### SHORT TASK
In the pension forum thread, how much yearly pension does Dave Vanian say would be given up in exchange for the £40,000 lump sum?

### EXCERPT PROVIDED
::::

While you're at it, ask Bank of Ireland to calculate your maximum tax-free lump sum based on your salary when you were working and the number of years you were working in your company.  If greater, you can choose to withdraw 25% of the fund as a tax-free lump sum instead.  

Unfortunately you won't be able to withdraw the whole fund as a lump sum - once you have withdrawn the amount above, the balance must be used to either buy you an annuity, i.e. a fixed pension for life. While in your 40s, the annuity rates will be very low.  Otherwise, if you take the 25% lump sum, you can also defer buying the annuity wih the balance by re-investing it in an Approved Minimum Retirement Fund (AMRF).  You cannot access the fund in an AMRF until you're 75 or have €18,000 per year guaranteed minimum lifetime income from other sources, but you can convert your AMRF into an annuity at any stage.


----------



## Blondbiddy (25 Jan 2013)

*I am retiring in ireland and have a private uk*

I worked in the UK for 20 years and have been living in Ireland for the past 20 years. I don't work in Ireland and have never paid any contributions. I am due to get a retirement pension in a few months (as I will be 60) from a bank I worked for in the UK. They have offered me an annual sum of about £8,000 or a lump sum of £40,000 plus £5,500. Which should I take and should I leave it in a UK bank or is it taxable if I transfer it to an Irish bank? I also have 60% UK state pension when I am 63. 
Can anyone advise me please?


----------



## Dave Vanian (25 Jan 2013)

You're giving up £2,500 per year for life (plus increases?) in return for £40,000 now.  Unless your pension is likely to be taxed heavily or you have a good use for the £40,000 now (e.g. paying down expensive debt) I think I'd take the extra pension, assuming you're in good health.  

Assuming you're living in Ireland, the lump sum would be tax-free and the pension would be assessable for tax.  But if you've no other income you might not have to pay any tax.  

Whether you keep the money in a UK bank or an Irish bank is irrelevant to whether or not it's taxable.


----------

::::

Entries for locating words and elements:
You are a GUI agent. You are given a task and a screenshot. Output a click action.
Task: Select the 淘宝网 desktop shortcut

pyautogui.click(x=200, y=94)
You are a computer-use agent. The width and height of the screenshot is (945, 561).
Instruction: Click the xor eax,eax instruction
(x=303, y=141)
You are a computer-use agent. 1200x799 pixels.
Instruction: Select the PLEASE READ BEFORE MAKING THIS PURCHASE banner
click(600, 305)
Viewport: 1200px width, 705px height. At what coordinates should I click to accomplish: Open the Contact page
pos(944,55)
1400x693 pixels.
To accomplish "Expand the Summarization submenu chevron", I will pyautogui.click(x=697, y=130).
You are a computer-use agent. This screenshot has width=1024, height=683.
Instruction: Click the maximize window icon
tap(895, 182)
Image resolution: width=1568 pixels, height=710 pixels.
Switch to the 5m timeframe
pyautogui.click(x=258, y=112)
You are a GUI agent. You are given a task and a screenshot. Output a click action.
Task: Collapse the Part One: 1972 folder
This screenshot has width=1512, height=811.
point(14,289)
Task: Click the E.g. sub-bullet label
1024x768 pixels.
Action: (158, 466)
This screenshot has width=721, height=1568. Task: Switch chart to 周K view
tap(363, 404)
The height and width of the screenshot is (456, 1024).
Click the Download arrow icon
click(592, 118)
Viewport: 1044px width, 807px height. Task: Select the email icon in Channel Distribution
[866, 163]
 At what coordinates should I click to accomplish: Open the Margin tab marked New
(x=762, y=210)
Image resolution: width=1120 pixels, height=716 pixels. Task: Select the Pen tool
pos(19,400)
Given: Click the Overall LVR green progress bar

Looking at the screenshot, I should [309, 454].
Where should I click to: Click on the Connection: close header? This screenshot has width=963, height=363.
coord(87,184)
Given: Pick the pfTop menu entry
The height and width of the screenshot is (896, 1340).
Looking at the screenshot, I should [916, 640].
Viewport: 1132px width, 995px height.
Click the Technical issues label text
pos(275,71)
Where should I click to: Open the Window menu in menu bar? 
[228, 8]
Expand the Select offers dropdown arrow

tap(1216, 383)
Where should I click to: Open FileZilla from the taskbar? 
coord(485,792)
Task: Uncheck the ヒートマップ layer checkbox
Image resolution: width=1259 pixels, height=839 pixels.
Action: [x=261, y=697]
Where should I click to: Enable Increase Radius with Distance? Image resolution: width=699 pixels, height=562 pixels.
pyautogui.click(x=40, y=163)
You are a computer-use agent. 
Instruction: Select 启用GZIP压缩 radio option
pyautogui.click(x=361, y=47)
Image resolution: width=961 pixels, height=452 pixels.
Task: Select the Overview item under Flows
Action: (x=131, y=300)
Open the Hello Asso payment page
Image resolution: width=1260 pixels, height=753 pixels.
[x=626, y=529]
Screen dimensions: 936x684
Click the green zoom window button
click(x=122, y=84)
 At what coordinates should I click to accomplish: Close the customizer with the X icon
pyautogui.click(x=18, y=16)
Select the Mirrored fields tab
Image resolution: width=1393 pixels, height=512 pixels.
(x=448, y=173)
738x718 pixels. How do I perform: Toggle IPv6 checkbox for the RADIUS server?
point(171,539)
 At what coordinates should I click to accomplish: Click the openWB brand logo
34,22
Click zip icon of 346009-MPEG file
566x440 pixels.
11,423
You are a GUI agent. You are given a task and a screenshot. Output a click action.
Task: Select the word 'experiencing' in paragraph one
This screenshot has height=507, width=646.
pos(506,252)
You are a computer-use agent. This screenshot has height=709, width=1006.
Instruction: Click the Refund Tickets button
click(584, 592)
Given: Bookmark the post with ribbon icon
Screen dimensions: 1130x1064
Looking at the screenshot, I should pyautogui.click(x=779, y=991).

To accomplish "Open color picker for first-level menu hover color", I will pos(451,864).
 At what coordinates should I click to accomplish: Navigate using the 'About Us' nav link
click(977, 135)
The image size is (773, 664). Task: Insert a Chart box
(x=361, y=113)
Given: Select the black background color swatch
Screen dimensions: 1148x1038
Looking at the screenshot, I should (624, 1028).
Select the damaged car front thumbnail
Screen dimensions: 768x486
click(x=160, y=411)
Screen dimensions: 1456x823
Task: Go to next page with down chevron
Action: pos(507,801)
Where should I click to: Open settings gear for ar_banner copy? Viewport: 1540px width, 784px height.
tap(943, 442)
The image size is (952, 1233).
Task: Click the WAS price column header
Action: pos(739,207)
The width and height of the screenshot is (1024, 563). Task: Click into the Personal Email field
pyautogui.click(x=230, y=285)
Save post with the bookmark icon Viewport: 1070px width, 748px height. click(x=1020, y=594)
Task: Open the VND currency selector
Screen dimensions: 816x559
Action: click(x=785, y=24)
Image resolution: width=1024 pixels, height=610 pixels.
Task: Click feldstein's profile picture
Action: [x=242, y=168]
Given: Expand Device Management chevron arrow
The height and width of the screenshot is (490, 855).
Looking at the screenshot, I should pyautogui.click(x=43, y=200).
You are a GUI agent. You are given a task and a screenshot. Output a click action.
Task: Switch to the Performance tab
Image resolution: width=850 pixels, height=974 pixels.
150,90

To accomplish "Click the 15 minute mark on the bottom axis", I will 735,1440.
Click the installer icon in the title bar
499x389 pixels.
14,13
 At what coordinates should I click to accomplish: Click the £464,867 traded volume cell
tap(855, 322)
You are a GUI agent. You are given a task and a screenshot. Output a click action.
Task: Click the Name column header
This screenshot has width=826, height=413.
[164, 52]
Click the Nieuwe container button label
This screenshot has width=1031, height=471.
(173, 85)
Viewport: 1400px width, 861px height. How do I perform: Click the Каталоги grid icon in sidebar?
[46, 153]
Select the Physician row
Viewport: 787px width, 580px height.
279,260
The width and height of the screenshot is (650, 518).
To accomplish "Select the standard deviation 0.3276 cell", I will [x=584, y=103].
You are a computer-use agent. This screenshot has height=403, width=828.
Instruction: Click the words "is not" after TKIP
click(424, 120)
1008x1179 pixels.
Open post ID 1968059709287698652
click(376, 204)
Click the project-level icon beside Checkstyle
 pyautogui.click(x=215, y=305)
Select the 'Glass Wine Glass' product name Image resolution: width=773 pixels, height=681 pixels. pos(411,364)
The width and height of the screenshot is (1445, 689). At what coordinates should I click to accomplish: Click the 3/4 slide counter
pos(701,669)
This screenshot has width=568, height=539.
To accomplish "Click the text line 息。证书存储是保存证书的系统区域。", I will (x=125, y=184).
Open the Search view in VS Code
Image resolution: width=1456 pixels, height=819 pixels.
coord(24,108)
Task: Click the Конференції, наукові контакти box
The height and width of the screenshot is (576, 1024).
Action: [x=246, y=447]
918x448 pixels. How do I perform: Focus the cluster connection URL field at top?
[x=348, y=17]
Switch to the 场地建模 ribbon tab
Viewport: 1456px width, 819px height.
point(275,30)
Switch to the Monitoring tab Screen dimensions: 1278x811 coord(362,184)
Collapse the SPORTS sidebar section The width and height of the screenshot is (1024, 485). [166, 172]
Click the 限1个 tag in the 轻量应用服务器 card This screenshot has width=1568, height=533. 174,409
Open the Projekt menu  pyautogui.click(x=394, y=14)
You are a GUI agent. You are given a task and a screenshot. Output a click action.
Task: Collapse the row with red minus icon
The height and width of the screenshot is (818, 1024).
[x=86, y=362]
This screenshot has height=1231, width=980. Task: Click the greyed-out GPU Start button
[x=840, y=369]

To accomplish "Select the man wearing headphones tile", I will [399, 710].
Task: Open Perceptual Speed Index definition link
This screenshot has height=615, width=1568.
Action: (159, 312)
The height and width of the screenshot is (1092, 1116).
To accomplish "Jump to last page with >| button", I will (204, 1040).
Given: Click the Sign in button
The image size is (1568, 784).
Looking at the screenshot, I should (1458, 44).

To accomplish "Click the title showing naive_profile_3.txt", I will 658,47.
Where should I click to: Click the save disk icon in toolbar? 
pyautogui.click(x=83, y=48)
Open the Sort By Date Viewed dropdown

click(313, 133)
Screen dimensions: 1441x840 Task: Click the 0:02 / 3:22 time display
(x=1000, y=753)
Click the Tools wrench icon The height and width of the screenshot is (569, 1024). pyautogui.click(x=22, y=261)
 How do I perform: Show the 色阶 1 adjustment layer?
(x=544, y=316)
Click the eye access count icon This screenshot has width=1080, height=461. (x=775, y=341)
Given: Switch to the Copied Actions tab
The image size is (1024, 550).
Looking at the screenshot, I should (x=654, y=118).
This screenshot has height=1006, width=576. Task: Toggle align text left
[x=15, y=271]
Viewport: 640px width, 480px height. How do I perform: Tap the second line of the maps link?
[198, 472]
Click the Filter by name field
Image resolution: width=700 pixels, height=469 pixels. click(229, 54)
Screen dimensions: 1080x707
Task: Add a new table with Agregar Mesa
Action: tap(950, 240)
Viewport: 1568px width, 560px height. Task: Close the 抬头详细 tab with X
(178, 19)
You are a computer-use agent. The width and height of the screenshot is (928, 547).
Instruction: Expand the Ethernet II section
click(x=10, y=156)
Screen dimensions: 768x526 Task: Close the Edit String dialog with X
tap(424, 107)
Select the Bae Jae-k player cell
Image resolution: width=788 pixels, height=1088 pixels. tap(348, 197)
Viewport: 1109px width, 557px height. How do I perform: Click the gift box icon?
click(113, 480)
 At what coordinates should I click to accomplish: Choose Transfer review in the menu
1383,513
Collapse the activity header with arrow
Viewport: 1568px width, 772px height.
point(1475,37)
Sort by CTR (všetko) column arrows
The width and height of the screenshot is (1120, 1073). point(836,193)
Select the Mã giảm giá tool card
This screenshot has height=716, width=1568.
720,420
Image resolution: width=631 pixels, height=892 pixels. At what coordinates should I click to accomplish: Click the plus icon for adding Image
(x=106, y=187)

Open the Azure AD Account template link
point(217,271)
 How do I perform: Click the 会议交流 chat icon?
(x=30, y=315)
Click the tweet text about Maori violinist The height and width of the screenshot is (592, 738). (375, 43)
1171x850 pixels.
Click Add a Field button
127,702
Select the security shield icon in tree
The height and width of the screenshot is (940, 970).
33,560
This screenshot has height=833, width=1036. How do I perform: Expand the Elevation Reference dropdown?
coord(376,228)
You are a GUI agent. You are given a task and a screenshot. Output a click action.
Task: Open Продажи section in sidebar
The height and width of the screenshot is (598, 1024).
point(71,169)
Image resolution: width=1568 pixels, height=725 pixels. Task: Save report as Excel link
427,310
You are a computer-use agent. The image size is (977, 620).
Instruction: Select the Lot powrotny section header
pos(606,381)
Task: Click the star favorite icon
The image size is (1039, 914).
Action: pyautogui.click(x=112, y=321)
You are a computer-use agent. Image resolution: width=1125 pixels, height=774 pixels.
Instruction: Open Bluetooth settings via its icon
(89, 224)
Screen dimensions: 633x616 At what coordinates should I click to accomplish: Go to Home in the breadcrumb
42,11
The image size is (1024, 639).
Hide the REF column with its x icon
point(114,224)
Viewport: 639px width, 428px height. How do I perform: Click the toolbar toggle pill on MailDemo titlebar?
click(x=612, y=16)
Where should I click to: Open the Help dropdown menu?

::::

### ANSWER TO THIS TASK
£2,500 per year for life.